Choose a reason for hiding this comment

The reason will be displayed to describe this comment to others. Learn more.

I think you want an additional check for something being an absolute path here:

Suggested change
if '/' in sn and ':' not in i:
if '/' in sn and ':' not in i and not PurePath(sn).is_absolute():

but otherwise this seems fine. the ':' check still protects against this breaking other protocol schemes.

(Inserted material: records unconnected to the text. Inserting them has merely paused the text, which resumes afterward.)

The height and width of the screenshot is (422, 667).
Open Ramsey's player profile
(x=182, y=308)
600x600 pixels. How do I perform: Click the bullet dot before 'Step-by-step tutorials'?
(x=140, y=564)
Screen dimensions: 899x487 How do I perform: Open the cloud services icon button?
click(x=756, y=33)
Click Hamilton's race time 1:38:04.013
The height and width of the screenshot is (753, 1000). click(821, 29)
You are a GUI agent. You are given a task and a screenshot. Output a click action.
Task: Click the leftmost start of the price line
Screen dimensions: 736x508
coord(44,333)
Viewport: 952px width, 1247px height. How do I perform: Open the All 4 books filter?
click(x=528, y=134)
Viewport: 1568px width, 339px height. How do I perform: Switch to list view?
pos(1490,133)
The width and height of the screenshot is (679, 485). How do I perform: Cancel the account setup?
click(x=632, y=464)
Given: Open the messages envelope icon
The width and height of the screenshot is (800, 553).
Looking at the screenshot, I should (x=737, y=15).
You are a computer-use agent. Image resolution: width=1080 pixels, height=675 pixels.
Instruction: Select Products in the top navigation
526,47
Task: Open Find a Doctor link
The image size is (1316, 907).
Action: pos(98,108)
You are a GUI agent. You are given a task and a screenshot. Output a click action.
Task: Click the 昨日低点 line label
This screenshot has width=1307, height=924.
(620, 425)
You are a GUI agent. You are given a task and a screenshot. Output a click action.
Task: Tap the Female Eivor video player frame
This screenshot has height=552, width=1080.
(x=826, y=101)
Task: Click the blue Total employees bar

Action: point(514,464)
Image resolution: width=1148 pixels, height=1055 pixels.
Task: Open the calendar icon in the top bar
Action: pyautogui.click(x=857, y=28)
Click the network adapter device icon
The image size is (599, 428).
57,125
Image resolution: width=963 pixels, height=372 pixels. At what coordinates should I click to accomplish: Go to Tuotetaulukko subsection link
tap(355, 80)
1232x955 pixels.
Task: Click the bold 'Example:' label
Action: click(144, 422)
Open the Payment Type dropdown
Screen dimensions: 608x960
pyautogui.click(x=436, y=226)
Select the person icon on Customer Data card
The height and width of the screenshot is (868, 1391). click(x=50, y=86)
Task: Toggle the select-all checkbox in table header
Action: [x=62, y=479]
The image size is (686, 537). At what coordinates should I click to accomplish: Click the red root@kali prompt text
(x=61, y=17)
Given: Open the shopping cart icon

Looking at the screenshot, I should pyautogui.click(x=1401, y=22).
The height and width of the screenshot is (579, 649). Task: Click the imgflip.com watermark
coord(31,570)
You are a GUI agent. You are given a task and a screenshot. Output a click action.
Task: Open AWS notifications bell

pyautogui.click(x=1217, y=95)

only downside i can think of are that by allowing relative paths without leading ./ or ../, they become less explicit, but shouldn't affect the way imports are normally used now. maybe a tiny chance of some weird json <-> yaml escaped slash problem, but that would be a json parsing bug.

Copy link
Author

Choose a reason for hiding this comment

The reason will be displayed to describe this comment to others. Learn more.

Can you suggest a test case to add where the importer will fail without the test for an absolute path? I tried to add as many variants of path representation as possible to the tests so I'd like to have at least one path that would fail if the suggested addition was not in place.

Copy link
Contributor

Choose a reason for hiding this comment

The reason will be displayed to describe this comment to others. Learn more.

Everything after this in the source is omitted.